Change "checkbox" to "tick box" in everything from the row containing "This screenshot has height=1036, width=1158." down to the end of the rows, keeping the rest as it is. Leave the pictures out of your answer.
=======
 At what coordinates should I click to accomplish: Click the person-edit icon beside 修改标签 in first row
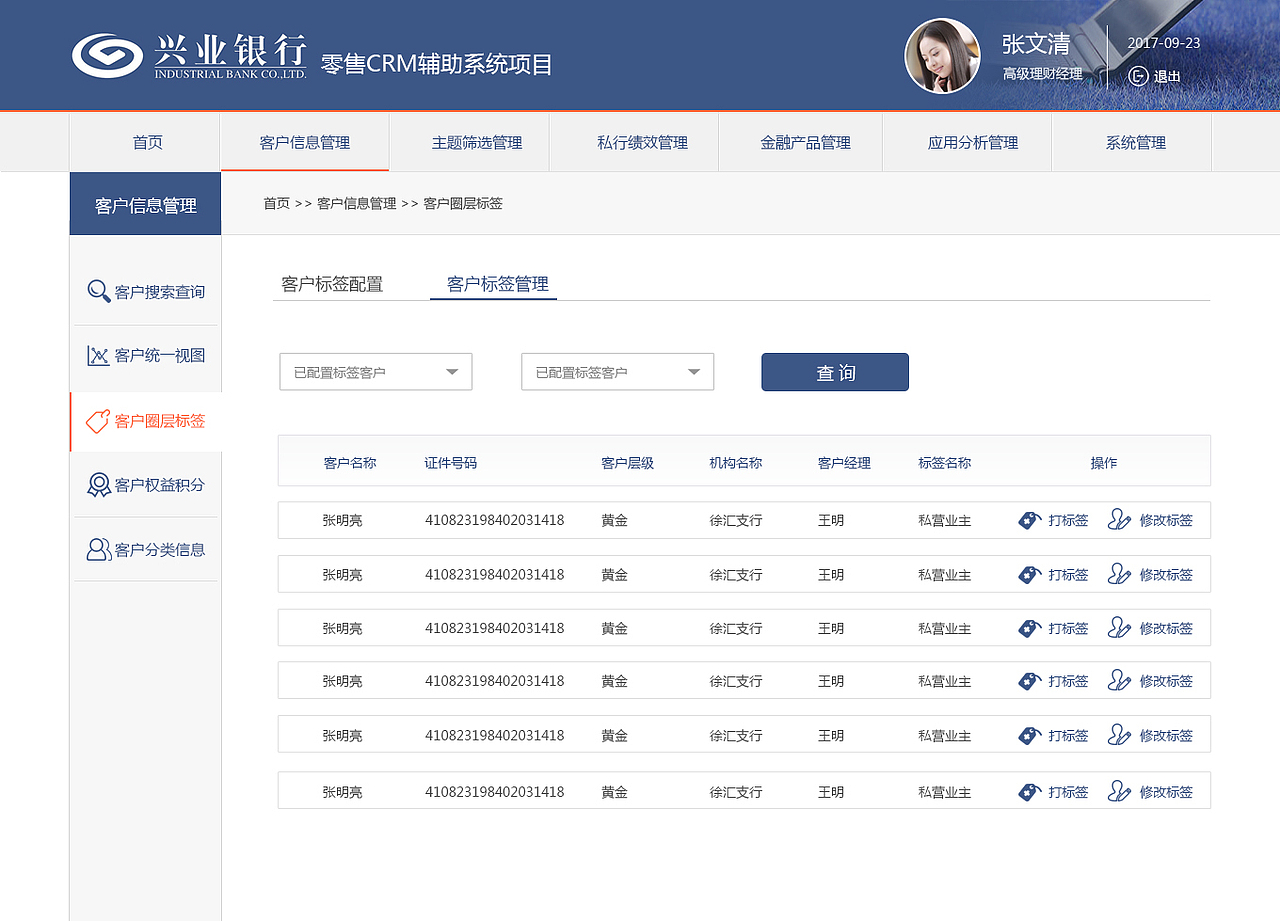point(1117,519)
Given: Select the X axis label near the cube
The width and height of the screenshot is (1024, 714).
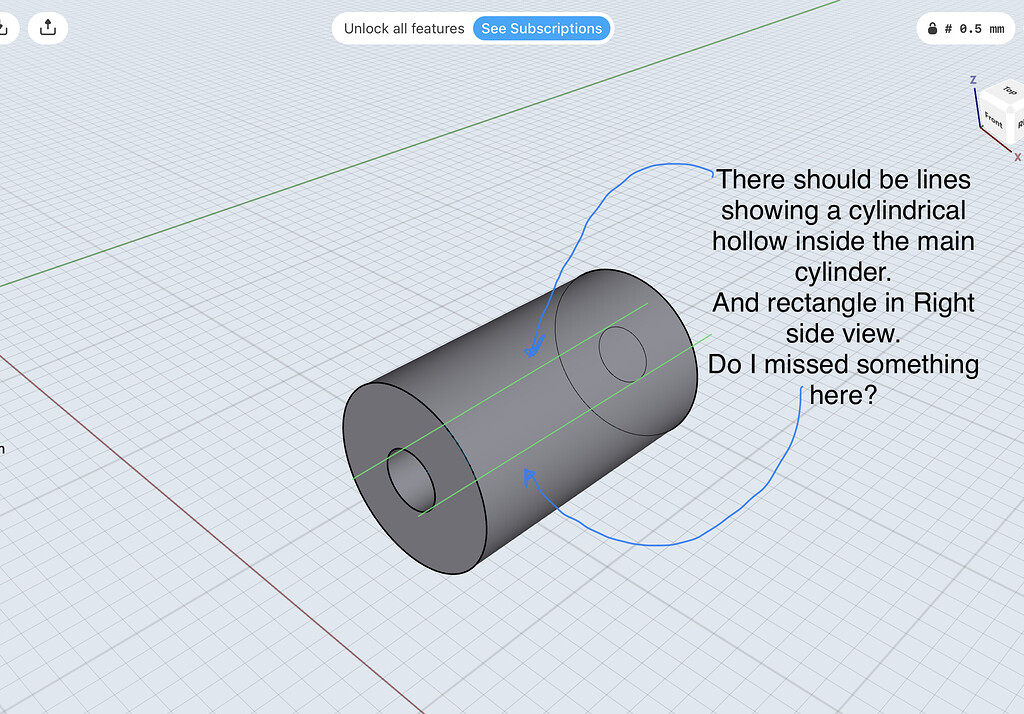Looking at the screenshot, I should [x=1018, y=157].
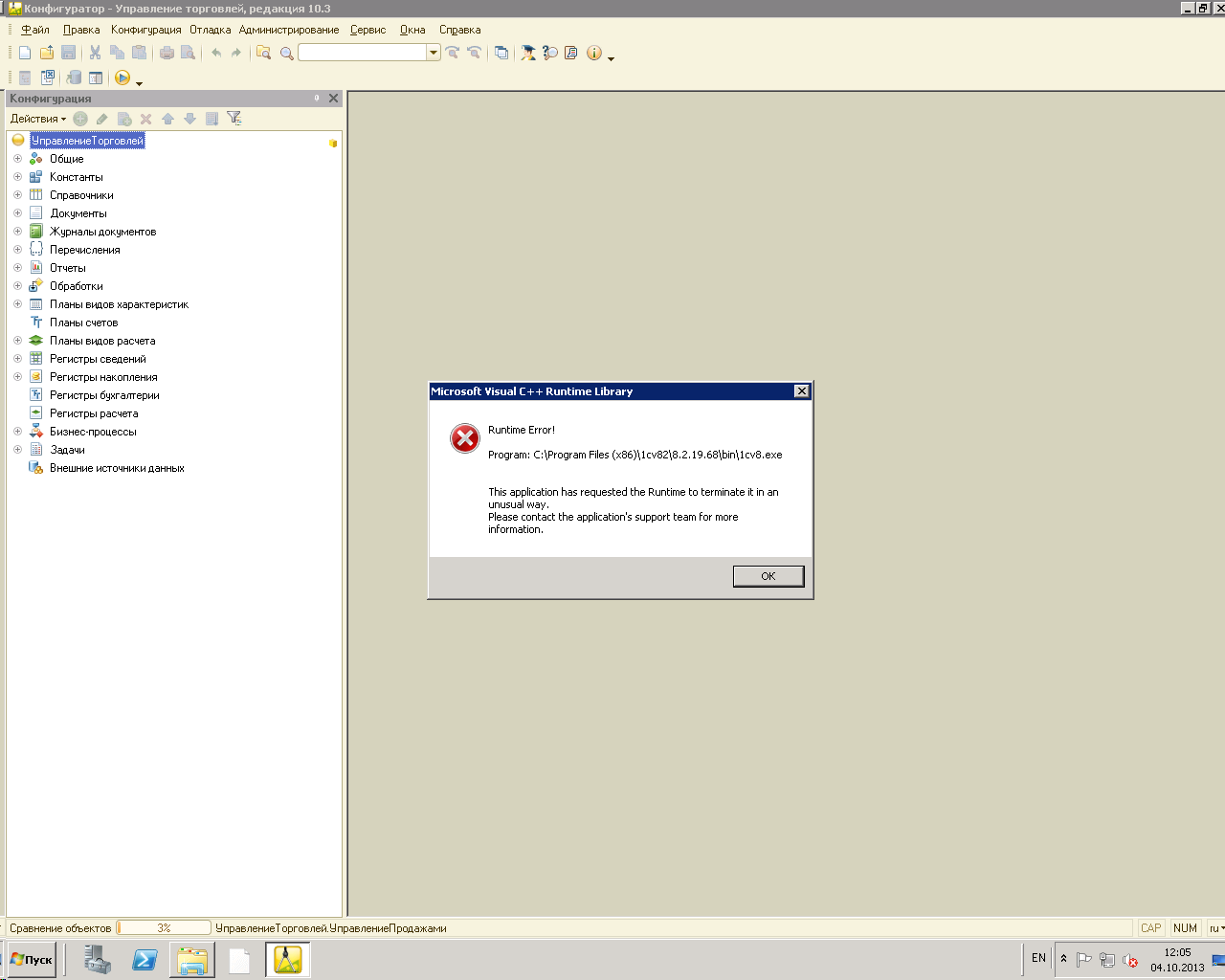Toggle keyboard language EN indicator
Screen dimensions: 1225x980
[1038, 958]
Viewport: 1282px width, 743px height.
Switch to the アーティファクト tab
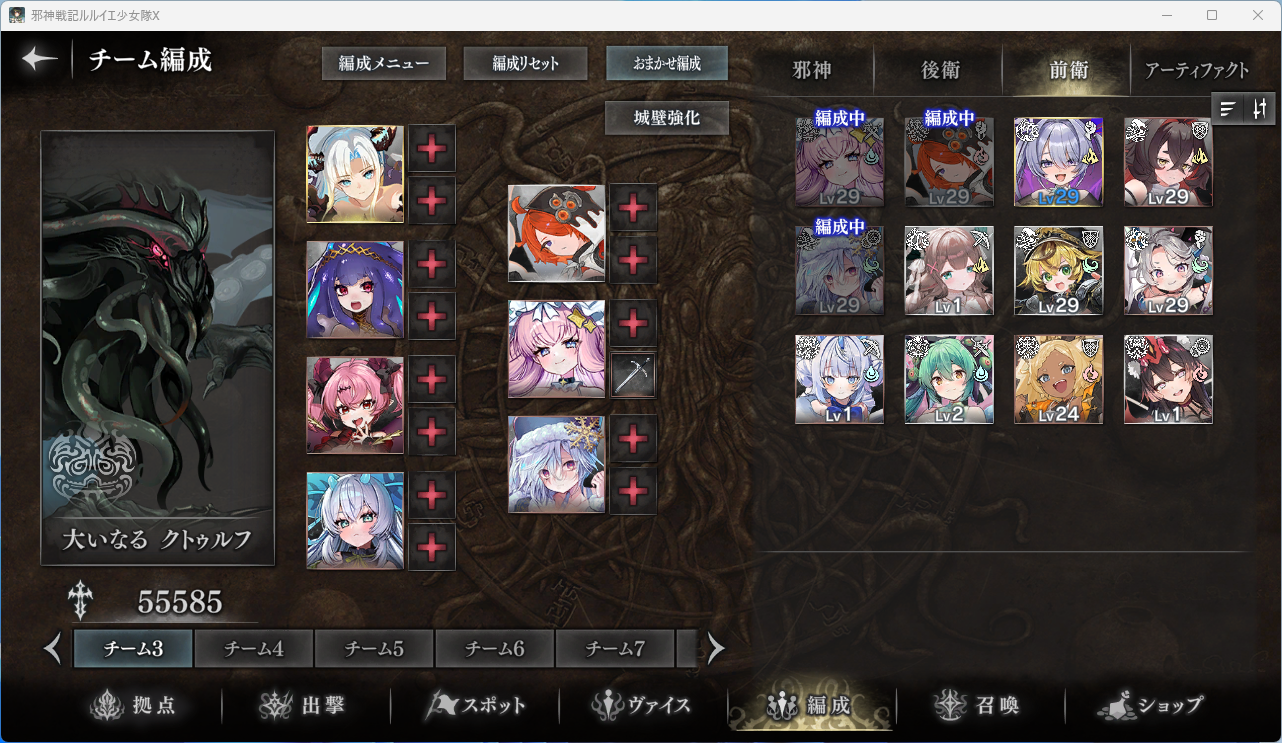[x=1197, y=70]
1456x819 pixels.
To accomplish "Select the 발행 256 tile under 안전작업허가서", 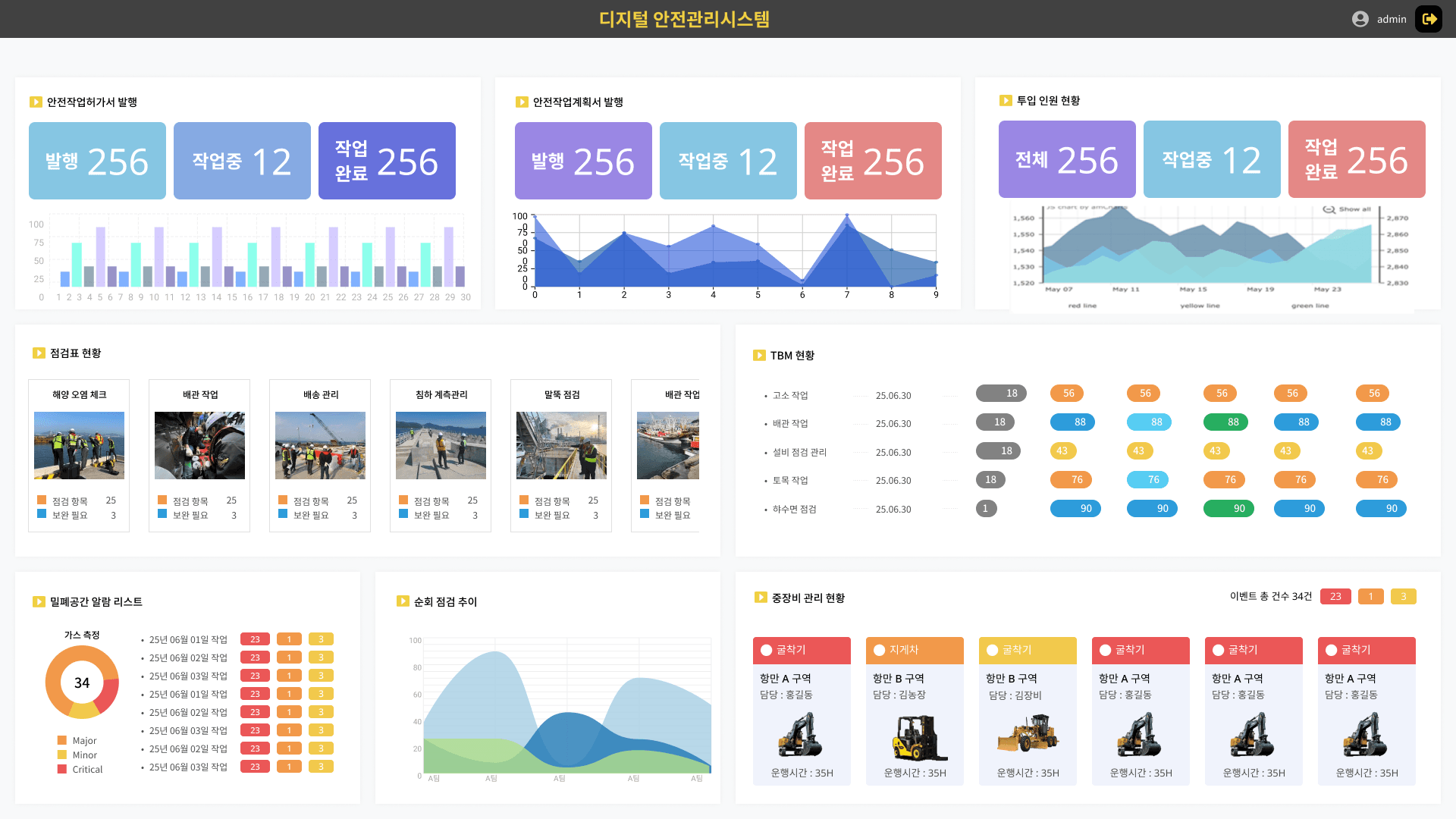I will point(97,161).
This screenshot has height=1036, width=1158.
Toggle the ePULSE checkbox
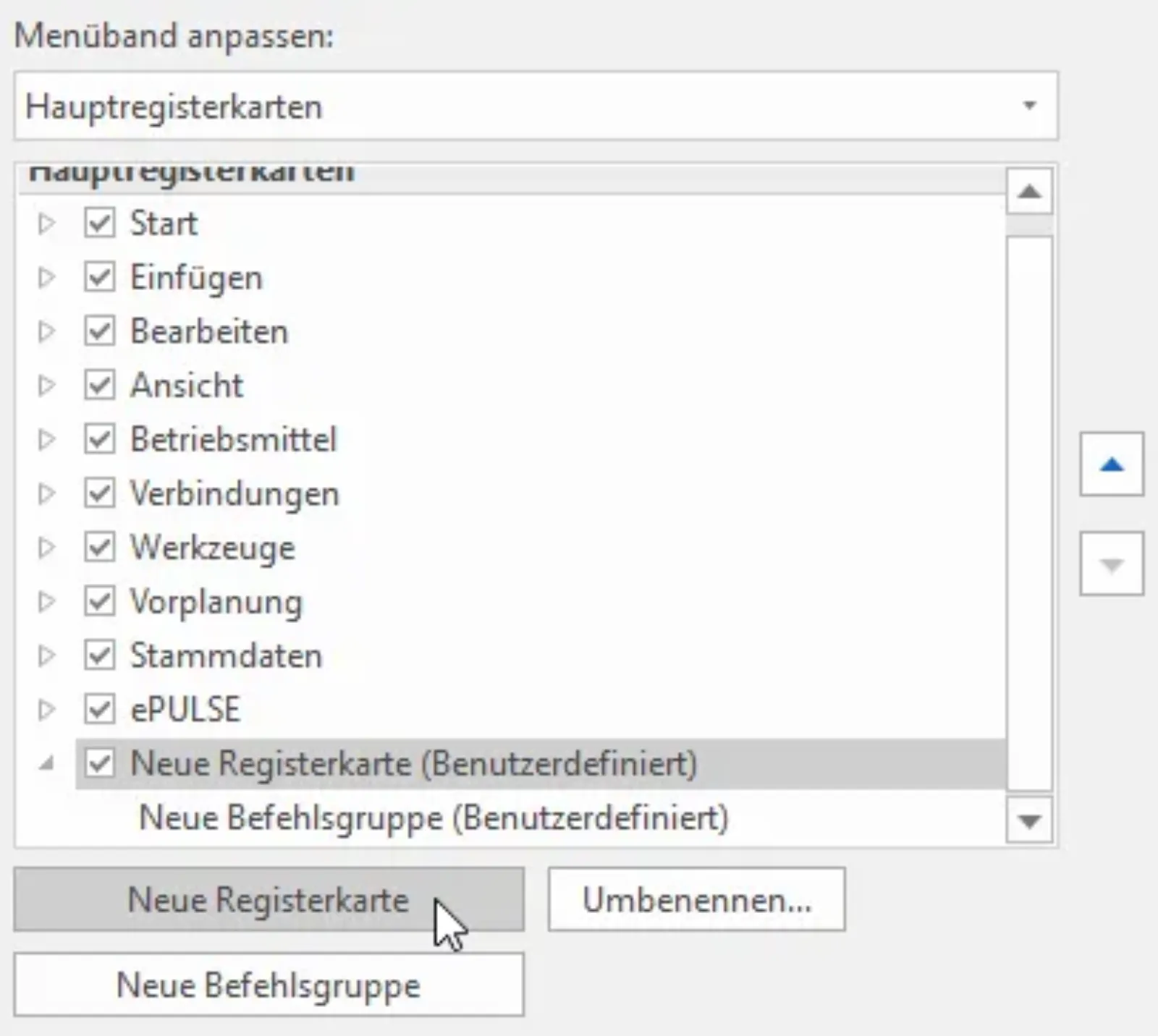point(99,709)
=======
■ Task response ■
This screenshot has height=1036, width=1158.
Toggle the ePULSE tick box
point(99,709)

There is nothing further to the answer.